Osmanlıları savaşa sokarak bir taşla bir sürü kuşu vuracaklardı:
a) Kafkasya'da cephe açacak, Rusya'nın Alman cephesindeki güçlerini ikiye böleceklerdi.
b) Osmanlıları Kafkasya'ya sürecek ve susadıkları petrole kavuşacaklardı.
c) Kafkasya ile birlikte İngilizlerin Hindistan yolunu keseceklerdi.
d) Buraya sevkedilecek Osmanlı ordusu daha sonra güneye sarkacak, Ortadoğu'daki İngiliz kuvvetlerini arkadan kuşatacaktı.

Bunlar sadece Kafkasya ile ilgili planlarıydı.

Fakat Bakü petrolleri üzerinde başkalarının da emelleri vardı. Ve başka genelkurmaylarda da buna benzer planlar yapılıyordu.


Neden "Doksanüç" Harbi?

1877-1878 Osmanlı-Rus Savaşı, Osmanlılarla Ruslar arasında Rumi 1293'te Balkanlar'da ve Kafkas cephesinde yapılmıştı. Rumi 1293 yılına rastladığından Doksanüç Harbi olarak adlandırıldı. Ruslar 1853-56 Kırım Savaşından yenik çıktı. Bu nedenle Boğazları ve Akdeniz'i ele geçirme politikasından vazgeçti. Ancak 1870'de Alman-Fransız savaşını fırsat bilerek Paris Anlaşmasının Karadeniz'le ilgili maddelerini tanımadığını ilan etti ve Balkan halklarını Osmanlılara karşı kışkırttı. Bu arada Osmanlılara savaş ilan etti. Ruslar ünlü Plevne Müdafaası'nı da yararak Edirne'ye kadar geldi. Ruslar Aziziye cephesinde de büyük direnişle karşılaştı.

Kafkasya'da çetin savaşlar oldu. Bu savaş 3 Mart 1878'de barış anlaşması ile sonuçlandı.


17. Yüzyıl'dan günümüze, Kafkas mozaiği...
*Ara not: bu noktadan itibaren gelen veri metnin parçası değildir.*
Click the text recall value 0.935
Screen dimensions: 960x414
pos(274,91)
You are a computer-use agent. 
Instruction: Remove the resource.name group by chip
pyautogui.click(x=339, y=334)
17'inci Yüzyıl'da İranlılar ve Türkler, bölgede etkinliklerini hissettirirken, 1722 yılında ilk kez resmi hudut belirleme çalışması başladı. Bu yapılırken çeşitli ırk, din ve mezhep farklılıklarından kaynaklanan karışık bir Kafkasya mozaiği vardı.

Bu karışık mozaik günümüze kadar da görünümünü bozmadı. Mozaiğin 3 temel unsurunu Türkler, Gürcüler ile Ermeniler oluşturdu. Ancak bu milliyet farklılığı, din ve mezhep farklığının yanında sınırlı kalıyordu. Zira bölgede 3 ayrı din ve bu dinlerin kendi içinde bölündüğü 5 ana mezhep bulunuyordu. Hıristiyan, Gürcü ve Ermeniler Ortodoks-Katolik olmak üzere ikiye ayrılıyor, Gürcülerin bir kısmı ise İslamiyet'i benimsiyordu. Türkler ise, Acemler, Çerkesler, Abhazlar gibi ayrılıyorlardı. Bu Müslüman milliyetlerde ise, 3 ana mezhep göze çarpıyordu. Şiilik, Sünnilik ve Şafilik.
Ancak, Ermeniler ile Gürcüler arasındaki uyuşmazlıklarda mezhep farkı rol oynarken, Müslüman gruplarda daha fazla birlik göze çarpıyor ve özellikle Hıristiyan kanattan gelen saldırılarda sıkı bir kenetlenme meydana geliyordu. Nitekim 1918 savaşlarında Tatarlar, Azeriler, Acemler ve Çerkesler aynı saflarda yer alıyor, kendi kaderini belirlemek için mücadele veriyorlardı. Bunun yanı sıra Bolşevik iktidarların dine karşı tutumu, bölgedeki Müslümanların Marksizm ile bir türlü uyuşmamasının temel nedenini oluşturuyordu.